In its gruesomeness and horror, this episode of mob justice (13 men were killed) is of a piece with Haiti’s new normal, and inspired vigilante killings across the country. Insecurity was already at life-threatening, economy-shrinking levels before July 2021, when President Jovenel Moïse was assassinated in his bedroom. Almost two years later the situation has, impossibly, worsened. Gangs originally sponsored by Haiti’s business and political elite have closed in on Port-au-Prince and are spreading throughout the country. This time they have their own agendas. The police are outgunned; according to a recent estimate, only 3,500 officers are on duty at any one time in the whole country. Amid inaction and often worse, and a policy of lethal passivity among its international “friends”, Haiti’s people have passed their breaking point.
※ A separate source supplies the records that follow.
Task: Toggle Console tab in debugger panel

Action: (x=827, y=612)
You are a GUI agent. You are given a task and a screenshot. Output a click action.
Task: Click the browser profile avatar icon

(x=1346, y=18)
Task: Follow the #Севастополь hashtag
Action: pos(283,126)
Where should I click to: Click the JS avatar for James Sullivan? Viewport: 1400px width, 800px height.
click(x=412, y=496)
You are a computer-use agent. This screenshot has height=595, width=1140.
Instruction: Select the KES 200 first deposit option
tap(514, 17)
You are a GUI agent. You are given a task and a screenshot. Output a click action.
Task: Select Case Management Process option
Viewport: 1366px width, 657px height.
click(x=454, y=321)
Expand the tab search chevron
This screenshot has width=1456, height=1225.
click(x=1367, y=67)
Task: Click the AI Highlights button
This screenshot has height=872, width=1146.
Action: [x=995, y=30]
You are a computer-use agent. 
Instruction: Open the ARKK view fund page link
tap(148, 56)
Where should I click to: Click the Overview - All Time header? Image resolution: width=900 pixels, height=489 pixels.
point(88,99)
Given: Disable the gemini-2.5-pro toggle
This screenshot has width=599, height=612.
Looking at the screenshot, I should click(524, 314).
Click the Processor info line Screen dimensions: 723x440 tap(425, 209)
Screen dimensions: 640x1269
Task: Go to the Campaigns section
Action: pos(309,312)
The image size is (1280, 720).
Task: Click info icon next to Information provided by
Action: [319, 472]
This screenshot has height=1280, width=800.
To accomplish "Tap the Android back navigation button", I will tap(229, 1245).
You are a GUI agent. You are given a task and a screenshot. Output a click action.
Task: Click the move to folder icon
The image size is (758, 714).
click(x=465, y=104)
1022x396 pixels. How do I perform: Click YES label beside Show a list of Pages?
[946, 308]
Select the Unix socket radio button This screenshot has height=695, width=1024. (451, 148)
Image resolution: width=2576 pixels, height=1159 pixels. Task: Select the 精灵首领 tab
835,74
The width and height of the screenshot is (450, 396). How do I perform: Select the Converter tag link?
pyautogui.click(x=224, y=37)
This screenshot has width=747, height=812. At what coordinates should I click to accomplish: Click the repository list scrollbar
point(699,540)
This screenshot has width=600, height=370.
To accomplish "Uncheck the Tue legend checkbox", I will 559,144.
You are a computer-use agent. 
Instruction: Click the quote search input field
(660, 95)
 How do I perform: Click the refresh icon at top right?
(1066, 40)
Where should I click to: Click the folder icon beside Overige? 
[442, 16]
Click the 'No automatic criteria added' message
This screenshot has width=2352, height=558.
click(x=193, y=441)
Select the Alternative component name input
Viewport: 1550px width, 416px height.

“It’s more than insecurity, it’s more than a crisis,” one activist in Port-au-Prince told me; like others living in Haiti, they requested anonymity for fear of becoming a target for violence or kidnapping. “For most Haitians, it’s a state of terror – a state of siege.” On the day of the Canapé Vert killings, the UN secretary-general, António Guterres, warned that insecurity in Haiti had “reached levels comparable to countries in armed conflict” and called for the deployment of an international force. The UN Office of Humanitarian Affairs had counted almost 70 people killed the week before.
“Kidnappers burst into a Catholic church to kidnap a parishioner,” read a headline in the 18 April edition of Le Nouvelliste, Haiti’s leading newspaper. Two days earlier, the article reported, a popular television producer had been kidnapped near his house. Two days later, it was Harold Marzouka Jr, a businessman with diplomatic ties to St Kitts and Nevis, along with two companions. Their cars were set on fire. Another article described a series of killings in the northern port of Cap-Haïtien, motive unknown, with one of the victims stoned to death.
It is hard to overstate the desperateness of the situation. Haitians at every level of society have been living in daily fear – of being kidnapped, killed, raped or caught in cross-fire. Those with savings worry about going bankrupt, forced to pay ransoms for themselves or loved ones. Bricks-and-mortar businesses have shuttered – including restaurants, shops and bank branches – and the once bustling informal economy stands stock-still with terror.
The humanitarian costs are incalculable. As the expense and risks of transport have soared, so has the cost of food. According to the UN, some 4.9 million people, almost half the population, are currently going hungry. Hospitals and schools have closed. Cholera has returned, with nearly 40,000 suspected cases since October 2022.